Belum lama ini, Direktur Utama (Dirut) Pertamina Nicke Widyawati juga menyampaikan bahwa pihaknya siap mendukung langkah pemerintah tersebut, dan akan melakukan peninjauan kembali penggunaan BBM beroktan rendah di bawah RON 91.

Hal ini mengacu pada ketentuan dalam Peraturan Kementerian Lingkungan Hidup dan Kehutanan No. 20 Tahun 2019 yang mensyaratkan standar minimal Research Octane Number (RON) 91 guna mendorong BBM yang lebih ramah lingkungan.

“Semangat untuk membawa Indonesia lebih mengutamakan BBM ramah lingkungan, sejalan dengan platform Jayakan Indonesia 2045 yang KAMMI inisiasi. Bahwa pada masa depan selain SDM yang unggul juga harus dibarengi dengan penggunaan energi yang ramah lingkungan. Saya menyambut baik dan mengapresiasi rencana Pertamina ini,” terang Susanto.

Dalam kesempatan lain PP KAMMI Bidang Energi, Sumber daya alam dan lingkungan (ESDAL) ikut mendukung rencana penggunaan BBM yang ramah lingkungan untuk segera terealisasi di Indonesia.

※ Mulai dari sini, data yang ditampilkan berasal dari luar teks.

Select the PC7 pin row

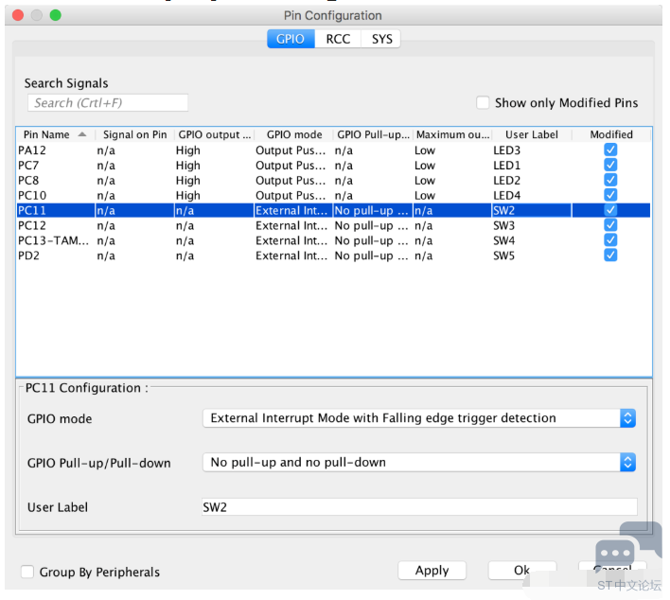pos(333,166)
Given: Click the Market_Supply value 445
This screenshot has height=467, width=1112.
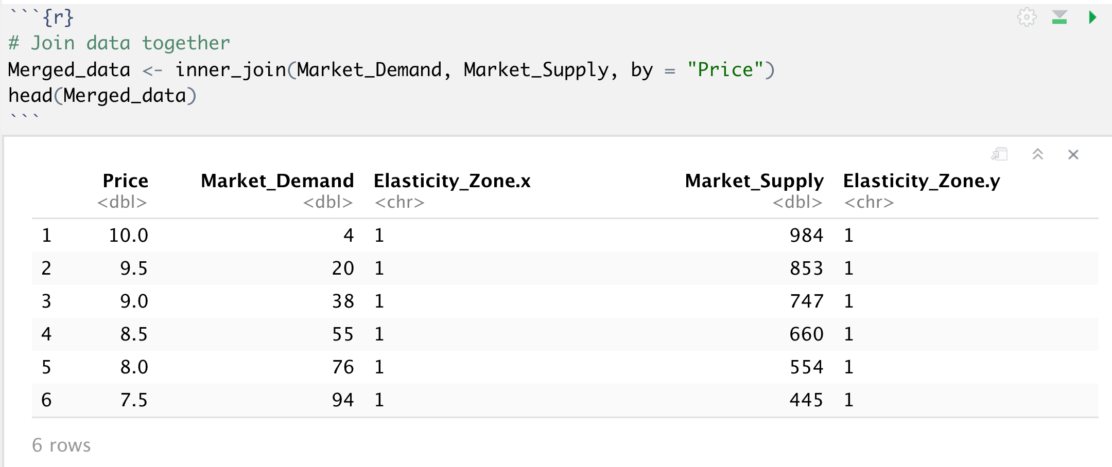Looking at the screenshot, I should point(806,400).
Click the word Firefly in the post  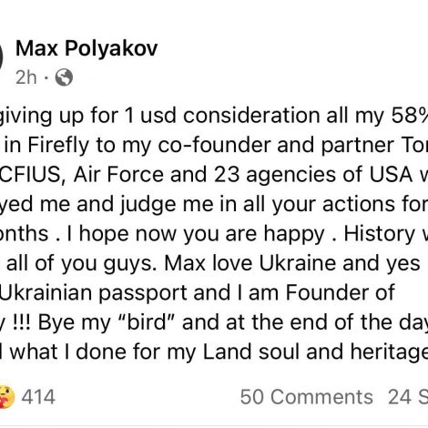[58, 146]
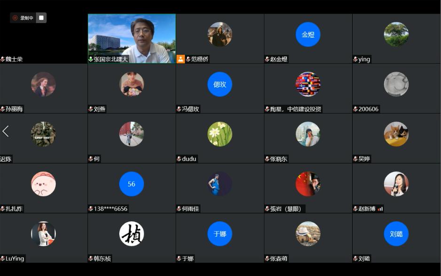
Task: Select the flags avatar of 陶星
Action: pyautogui.click(x=308, y=84)
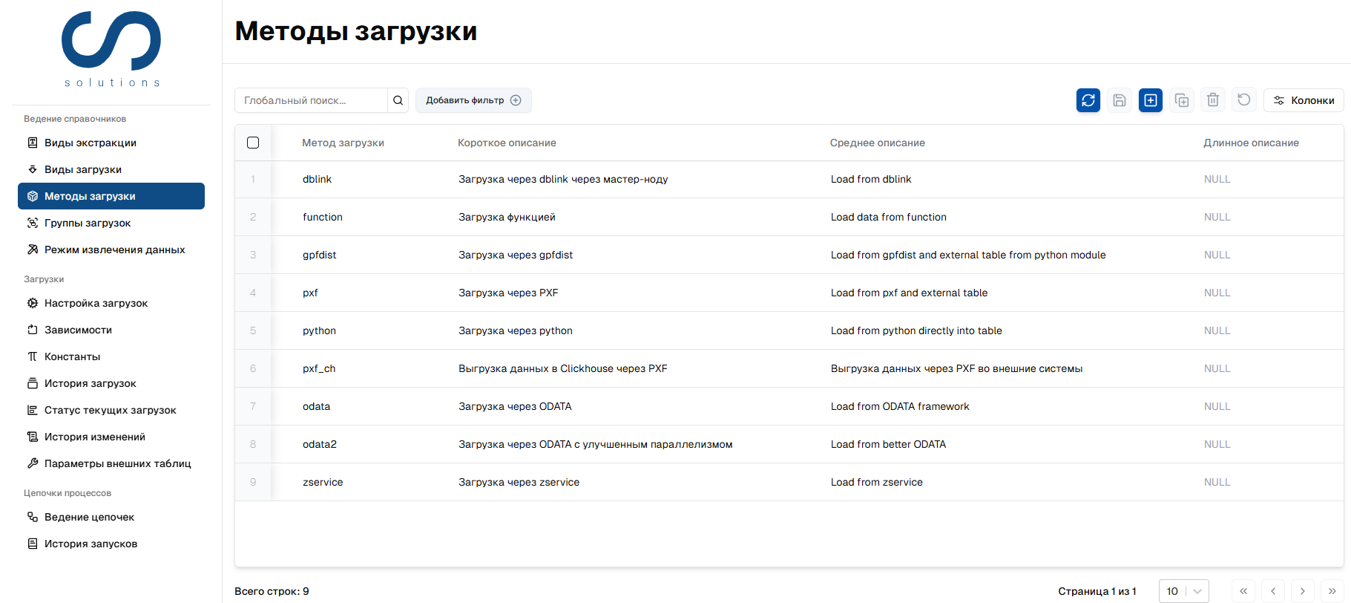Viewport: 1351px width, 603px height.
Task: Open Виды экстракции in sidebar
Action: (x=90, y=143)
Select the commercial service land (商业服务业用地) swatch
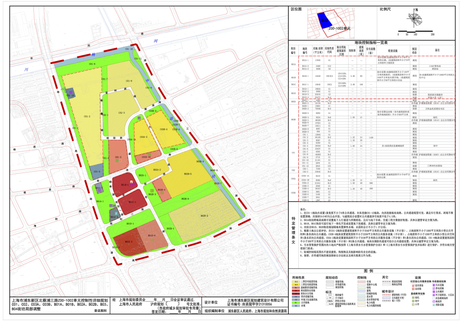Screen dimensions: 463x330 click(x=296, y=291)
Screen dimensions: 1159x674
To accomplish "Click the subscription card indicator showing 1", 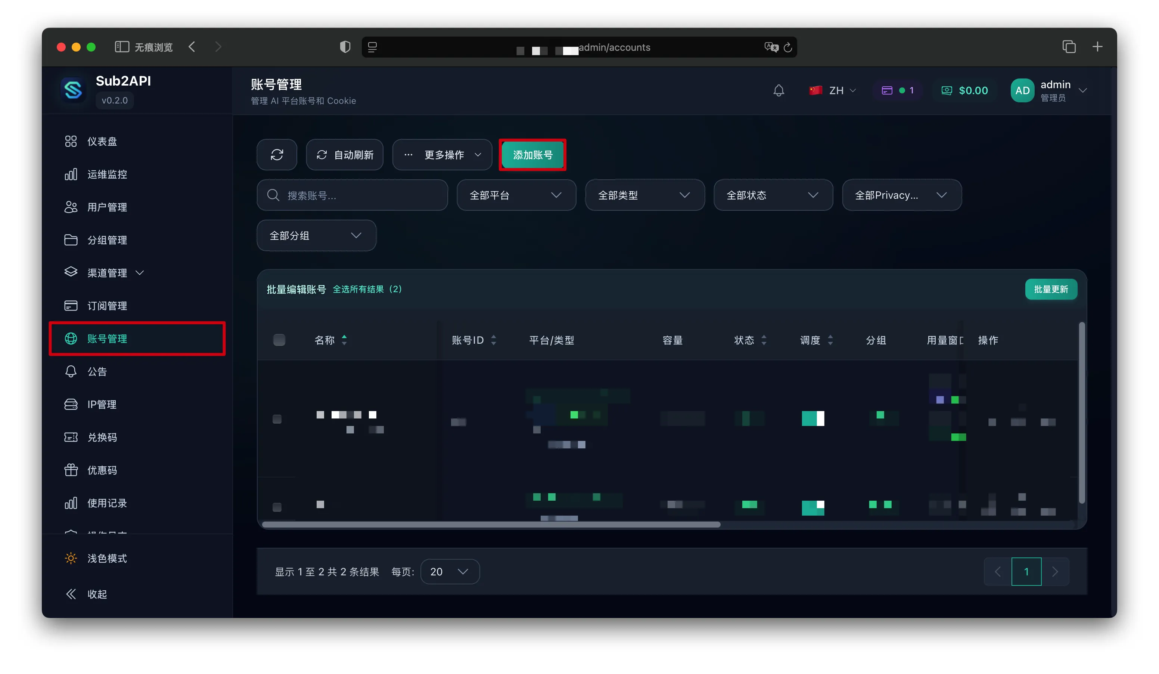I will (897, 91).
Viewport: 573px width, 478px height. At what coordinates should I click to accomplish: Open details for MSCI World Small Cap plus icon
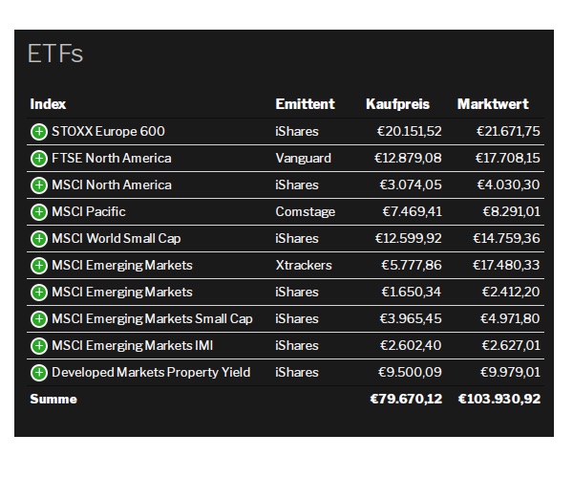(39, 238)
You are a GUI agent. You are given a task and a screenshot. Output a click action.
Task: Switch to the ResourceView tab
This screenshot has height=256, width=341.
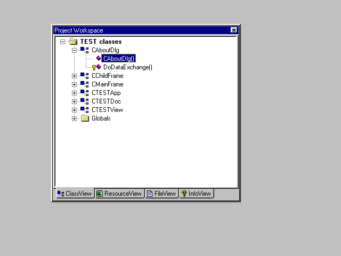coord(119,194)
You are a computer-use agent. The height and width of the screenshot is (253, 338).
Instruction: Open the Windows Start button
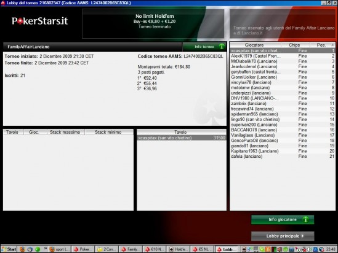pyautogui.click(x=9, y=249)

Hal itu disampaikan Ketua PP KAMMI Bidang ESDAL Muhammad Naufan Rizqullah, dalam diskusi ESDAL PP KAMMI secara virtual yang diselenggarakan Selasa, 22 September 2020 bertajuk “Indonesia Menuju Penggunaan BBM Ramah Lingkungan”.

Hadir pula dalam diskusi itu Ketua PP KAMMI Bidang Perguruan Tinggi dan Mahasiswa, M Khanif Nasukha, dengan peserta diskusi seluruh kader KAMMI se-Indonesia.

“Indonesia saat ini masih menggunakan spesifikasi BBM Euro 2, sedangkan seluruh dunia sudah menggunakan spesifikasi Euro 4. Jadi Indonesia ini masih cukup tertinggal dibandingkan negara lain,” kata Naufan dalam pemaparannya.

Naufan juga menuturkan, berdasarkan studi Bappenas, Indonesia juga harus mengarusutamakan kerangka kerja Pembangunan Rendah Karbon (PRK) ke dalam Rencana Pembangunan Jangka Menengah (RPJMN) 2020-2024. Maka ini perlu dikawal dan mendapat dukungan dengan berbagai elemen khususnya mahasiswa dalam hal ini PP KAMMI bidang ESDAL untuk mendorong segera penggunaan BBM ramah lingkungan.

Dalam kesempatan yang sama, M Khanif Nasukha dalam pemaparannya juga mengatakan bahwa penggunaan BBM ramah lingkungan adalah suatu kepastian yang akan datang. Namun masyarakat juga harus disiapkan dan diedukasi, mengingat rencana penghapusan BBM jenis Premium RON 88 dan Pertalite RON 90 masih menjadi polemik dan pro-kontra di masyarakat.